■ Directions for this task
The data below holds a line containing "Select blonde braids" and a line containing "Task: Click the data transfer arrows icon"; please quote exactly those two lines and every line between them, and nothing else.

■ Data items
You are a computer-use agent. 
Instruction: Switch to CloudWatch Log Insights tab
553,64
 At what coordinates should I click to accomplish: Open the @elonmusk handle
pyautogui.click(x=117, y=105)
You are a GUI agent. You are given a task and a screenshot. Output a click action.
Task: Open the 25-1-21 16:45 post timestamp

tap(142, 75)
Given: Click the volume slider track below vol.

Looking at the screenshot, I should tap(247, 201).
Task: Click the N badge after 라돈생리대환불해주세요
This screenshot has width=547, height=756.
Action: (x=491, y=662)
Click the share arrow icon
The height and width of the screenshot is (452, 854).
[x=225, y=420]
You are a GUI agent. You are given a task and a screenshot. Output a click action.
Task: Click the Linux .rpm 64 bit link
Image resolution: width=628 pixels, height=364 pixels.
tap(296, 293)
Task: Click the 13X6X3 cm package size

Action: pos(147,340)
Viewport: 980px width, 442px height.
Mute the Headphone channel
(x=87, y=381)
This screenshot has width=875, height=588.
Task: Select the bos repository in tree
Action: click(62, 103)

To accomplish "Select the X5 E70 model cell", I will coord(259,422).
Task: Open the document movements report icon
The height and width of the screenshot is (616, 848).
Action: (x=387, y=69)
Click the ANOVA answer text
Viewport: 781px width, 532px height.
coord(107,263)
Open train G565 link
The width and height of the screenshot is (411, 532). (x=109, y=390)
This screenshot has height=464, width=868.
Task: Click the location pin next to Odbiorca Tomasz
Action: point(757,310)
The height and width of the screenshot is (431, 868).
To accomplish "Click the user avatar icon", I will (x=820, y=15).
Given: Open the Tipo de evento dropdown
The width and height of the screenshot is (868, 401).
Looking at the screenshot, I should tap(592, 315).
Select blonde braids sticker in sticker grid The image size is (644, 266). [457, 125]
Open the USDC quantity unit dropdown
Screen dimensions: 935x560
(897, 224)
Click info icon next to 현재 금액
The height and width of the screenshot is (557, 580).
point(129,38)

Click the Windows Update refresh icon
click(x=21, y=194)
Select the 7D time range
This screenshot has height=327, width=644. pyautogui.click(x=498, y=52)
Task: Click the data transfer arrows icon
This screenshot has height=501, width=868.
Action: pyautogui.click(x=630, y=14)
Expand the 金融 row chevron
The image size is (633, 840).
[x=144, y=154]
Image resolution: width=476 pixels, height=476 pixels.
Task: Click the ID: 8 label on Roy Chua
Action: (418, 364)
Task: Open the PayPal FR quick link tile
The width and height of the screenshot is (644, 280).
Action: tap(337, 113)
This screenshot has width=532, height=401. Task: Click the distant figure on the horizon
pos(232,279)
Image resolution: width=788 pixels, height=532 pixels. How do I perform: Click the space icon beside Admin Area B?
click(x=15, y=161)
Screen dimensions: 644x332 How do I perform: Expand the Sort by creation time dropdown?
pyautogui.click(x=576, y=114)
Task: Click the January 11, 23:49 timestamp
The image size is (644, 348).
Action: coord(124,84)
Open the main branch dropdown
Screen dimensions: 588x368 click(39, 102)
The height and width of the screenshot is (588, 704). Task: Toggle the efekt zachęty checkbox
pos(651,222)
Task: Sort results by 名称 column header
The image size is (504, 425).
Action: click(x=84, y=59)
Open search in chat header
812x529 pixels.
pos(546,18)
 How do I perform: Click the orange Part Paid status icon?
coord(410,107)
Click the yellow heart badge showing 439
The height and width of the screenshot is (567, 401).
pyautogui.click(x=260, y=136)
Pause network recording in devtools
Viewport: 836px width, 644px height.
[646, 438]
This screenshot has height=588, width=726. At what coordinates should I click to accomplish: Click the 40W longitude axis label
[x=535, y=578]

■ Task output
Select blonde braids sticker in sticker grid The image size is (644, 266). [457, 125]
Open the USDC quantity unit dropdown
Screen dimensions: 935x560
(897, 224)
Click info icon next to 현재 금액
The height and width of the screenshot is (557, 580).
point(129,38)

Click the Windows Update refresh icon
click(x=21, y=194)
Select the 7D time range
This screenshot has height=327, width=644. pyautogui.click(x=498, y=52)
Task: Click the data transfer arrows icon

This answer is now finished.